Step One: Understanding the Problem | Four Steps Back From Stress


This website covers the topic of stress biology, and of how this can take us away from our creativeness.

Just to summarise briefly, the trouble stems from four key “stress forces”: compulsive desire, anger, fear and gloom. These seed misleading stories into our sense of reality, not least those concerned with who we are in our own self-identity. Equally, compulsive desire and pride keep us chasing feverishly after false ideals, with nightmarish fear and shame yapping at our heels. As if this were not enough of an ordeal, all of this happens at the level of our unconscious, meaning that even when it’s holding us to ransom and stealing our peace, stress grants us no right of appeal.

This is a general description, but stress affects us each uniquely. Likewise, our winning of freedom from stress never follows the same “journey”. None of us suffers the four “stress forces” equally; nor is there an even apportioning of the afflictions to which they lead. Besides jealousy, pride and shame, other examples are: self-pity, where into our identity is etched a whole story of our always having the raw end of the deal; and morbid regret, where we beat ourselves up over past mistakes, to the point of giving up on ourselves (these two states being a reflection of anger, as is directed outwardly, and inwardly, respectively).

▸ Data under study:
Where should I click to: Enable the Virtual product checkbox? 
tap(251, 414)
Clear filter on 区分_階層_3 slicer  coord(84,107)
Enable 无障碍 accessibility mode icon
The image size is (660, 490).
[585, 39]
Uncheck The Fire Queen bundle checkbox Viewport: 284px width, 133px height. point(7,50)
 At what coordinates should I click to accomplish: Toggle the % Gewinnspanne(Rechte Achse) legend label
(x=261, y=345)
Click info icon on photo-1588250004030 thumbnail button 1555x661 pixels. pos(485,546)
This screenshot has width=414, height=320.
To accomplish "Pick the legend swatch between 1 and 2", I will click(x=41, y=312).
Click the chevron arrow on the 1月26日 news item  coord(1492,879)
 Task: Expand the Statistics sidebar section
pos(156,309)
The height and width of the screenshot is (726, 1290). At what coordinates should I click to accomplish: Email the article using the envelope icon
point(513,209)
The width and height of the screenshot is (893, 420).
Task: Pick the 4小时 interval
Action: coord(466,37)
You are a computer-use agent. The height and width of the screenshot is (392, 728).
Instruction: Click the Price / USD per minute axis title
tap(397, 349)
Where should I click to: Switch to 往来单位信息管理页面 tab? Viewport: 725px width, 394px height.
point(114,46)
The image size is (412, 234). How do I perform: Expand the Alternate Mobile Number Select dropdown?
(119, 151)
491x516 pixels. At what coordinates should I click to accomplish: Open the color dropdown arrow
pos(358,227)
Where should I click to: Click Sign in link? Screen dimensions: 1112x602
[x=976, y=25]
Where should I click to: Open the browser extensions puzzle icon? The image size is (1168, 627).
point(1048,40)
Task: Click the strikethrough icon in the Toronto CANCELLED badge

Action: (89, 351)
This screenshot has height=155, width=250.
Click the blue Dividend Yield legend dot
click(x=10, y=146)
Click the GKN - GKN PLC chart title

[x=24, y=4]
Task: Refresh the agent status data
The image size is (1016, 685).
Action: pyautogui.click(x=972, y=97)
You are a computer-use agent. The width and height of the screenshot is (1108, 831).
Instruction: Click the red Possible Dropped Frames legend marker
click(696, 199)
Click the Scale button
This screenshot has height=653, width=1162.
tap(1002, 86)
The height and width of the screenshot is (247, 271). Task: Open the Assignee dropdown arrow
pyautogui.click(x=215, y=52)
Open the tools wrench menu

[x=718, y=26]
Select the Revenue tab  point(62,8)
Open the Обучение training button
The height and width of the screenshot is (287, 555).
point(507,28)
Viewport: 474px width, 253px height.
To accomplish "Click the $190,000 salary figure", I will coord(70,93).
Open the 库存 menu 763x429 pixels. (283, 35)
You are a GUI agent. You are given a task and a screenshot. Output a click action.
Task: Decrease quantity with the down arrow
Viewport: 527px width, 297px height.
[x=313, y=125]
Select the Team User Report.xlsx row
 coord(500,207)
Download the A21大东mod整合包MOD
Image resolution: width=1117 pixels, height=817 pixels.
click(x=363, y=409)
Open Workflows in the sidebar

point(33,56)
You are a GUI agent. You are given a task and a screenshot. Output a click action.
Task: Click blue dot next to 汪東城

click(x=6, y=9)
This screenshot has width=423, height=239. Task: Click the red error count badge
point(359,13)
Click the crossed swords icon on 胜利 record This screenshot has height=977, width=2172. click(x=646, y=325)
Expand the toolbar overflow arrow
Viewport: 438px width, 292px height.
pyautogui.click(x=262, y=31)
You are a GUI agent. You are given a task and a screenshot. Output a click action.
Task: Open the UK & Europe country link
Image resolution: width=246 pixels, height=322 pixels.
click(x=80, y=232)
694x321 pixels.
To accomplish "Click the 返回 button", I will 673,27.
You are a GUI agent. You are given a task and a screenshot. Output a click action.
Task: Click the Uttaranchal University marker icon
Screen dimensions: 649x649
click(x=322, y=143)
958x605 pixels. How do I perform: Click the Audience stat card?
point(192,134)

▸ Exercise A:
Please reproduce the stretch of the passage on stress from "Just to summarise" through "right of appeal.".
▸ Exercise B:
In the passage on stress, what are the four key "stress forces"?
▸ Exercise C:
Carry the passage on stress onward from its final sentence.

▸ Task output A:
Just to summarise briefly, the trouble stems from four key “stress forces”: compulsive desire, anger, fear and gloom. These seed misleading stories into our sense of reality, not least those concerned with who we are in our own self-identity. Equally, compulsive desire and pride keep us chasing feverishly after false ideals, with nightmarish fear and shame yapping at our heels. As if this were not enough of an ordeal, all of this happens at the level of our unconscious, meaning that even when it’s holding us to ransom and stealing our peace, stress grants us no right of appeal.

▸ Task output B:
Compulsive desire, anger, fear and gloom.

▸ Task output C:
Meanwhile, circumstances vary hugely. Fear, for example, might make us dread particular “fear objects” like snakes or spiders, or it might make failure seem so unbearable a prospect that we daren’t take chances or go on adventures. Likewise, gloom or anger might surface only in the presence of certain triggers. Or our focus on a particular “desire object” might become an all-consuming, compulsive desire-fuelled obsession or addiction.

In the same way, we might find that stress skews our personality out of all recognition, and again this can relate to context. Therefore, we might be dominant in our family and match the Prima Donna persona exactly, even as we play a lowly Cinderella when amongst the stars of high society. But that’s not to say that stress can’t shape our personality more permanently, as when we’re beset by one of fear’s little gifts, like a nervous disposition. Or, thanks to being caught in anger’s tempest, we might have a pretty incendiary temper tantrum tendency.

The minute that we look at stress’s ability to rob us of our peace of mind, and ruin and mislead... that’s when we’re ready to roll up our sleeves, and resolve to put ourselves - as in our real self - back in the driving seat.